Provided text:

Quantitative validation: “Analogous universality (levels 2-4) accounts for 60-75% of feature space in typical model pairs”
Calibrated universality scales allowing statement like: “SVCCA=0.65 corresponds to ~70% true feature overlap”
Benchmark suite enabling standardized comparison of future universality research

8. Methodological Alignment

Implementation Overview

This research direction focuses on unifying and extending the methodologies from both papers into a comprehensive toolkit for studying feature universality. We implement standardized protocols and shared infrastructure.

Detailed Implementation Steps

Task 8.1: Unified Feature Matching Pipeline

Develop a single pipeline that implements all feature matching methods:

Module 1: Ground-Truth Matching (for synthetic data)

Entries provided:
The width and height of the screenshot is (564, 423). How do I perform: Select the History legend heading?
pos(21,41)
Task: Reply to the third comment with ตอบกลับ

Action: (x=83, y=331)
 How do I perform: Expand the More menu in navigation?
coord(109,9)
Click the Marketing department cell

==

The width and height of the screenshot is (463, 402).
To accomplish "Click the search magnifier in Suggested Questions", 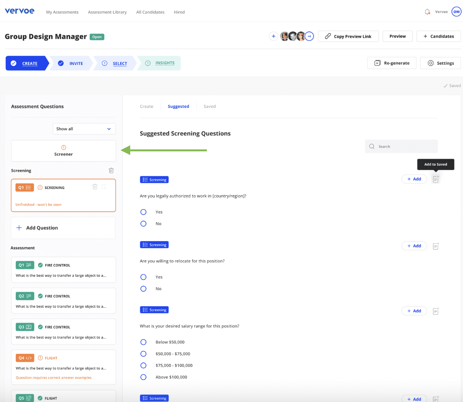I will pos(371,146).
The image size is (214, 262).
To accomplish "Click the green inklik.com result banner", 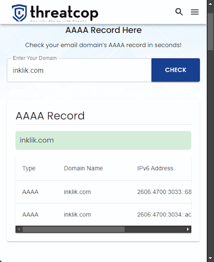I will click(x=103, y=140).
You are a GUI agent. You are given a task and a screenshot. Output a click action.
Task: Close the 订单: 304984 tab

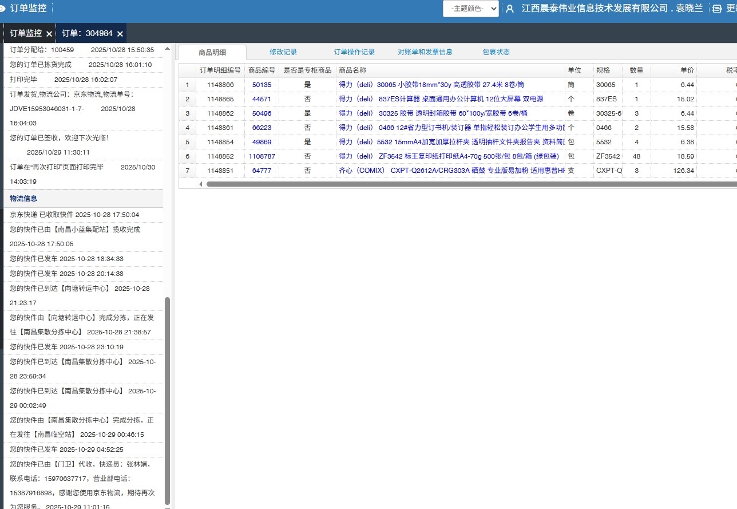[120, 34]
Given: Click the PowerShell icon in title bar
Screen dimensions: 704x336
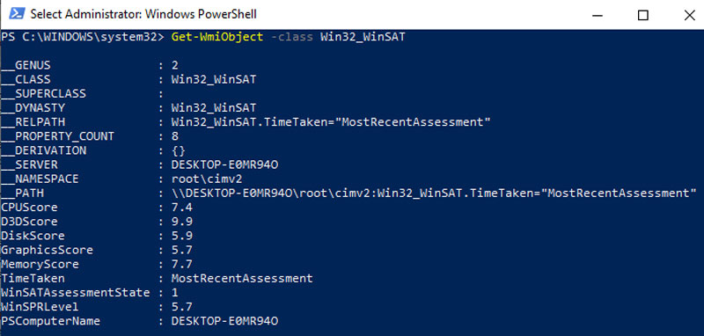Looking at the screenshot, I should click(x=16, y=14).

...

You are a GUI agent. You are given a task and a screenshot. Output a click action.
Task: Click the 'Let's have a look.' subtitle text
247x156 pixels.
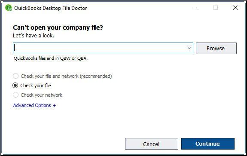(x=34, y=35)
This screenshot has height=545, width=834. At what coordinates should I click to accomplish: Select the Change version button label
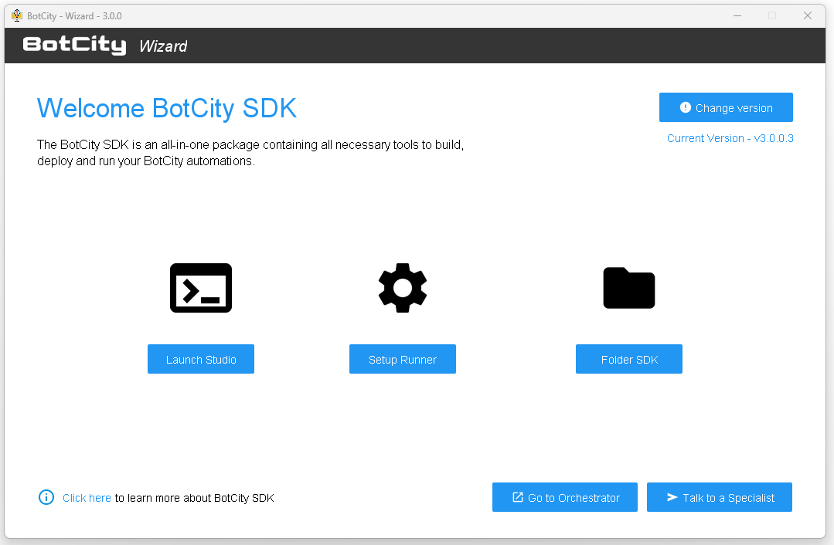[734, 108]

Task 1: List every heading line in the feature universality excerpt, including the task and module labels.
Task 2: Repeat word for word the part of the feature universality excerpt starting with "This research direction" and going on through "(for synthetic data)".

Output 1:
8. Methodological Alignment
Implementation Overview
Detailed Implementation Steps
Task 8.1: Unified Feature Matching Pipeline
Module 1: Ground-Truth Matching (for synthetic data)

Output 2:
This research direction focuses on unifying and extending the methodologies from both papers into a comprehensive toolkit for studying feature universality. We implement standardized protocols and shared infrastructure.

Detailed Implementation Steps

Task 8.1: Unified Feature Matching Pipeline

Develop a single pipeline that implements all feature matching methods:

Module 1: Ground-Truth Matching (for synthetic data)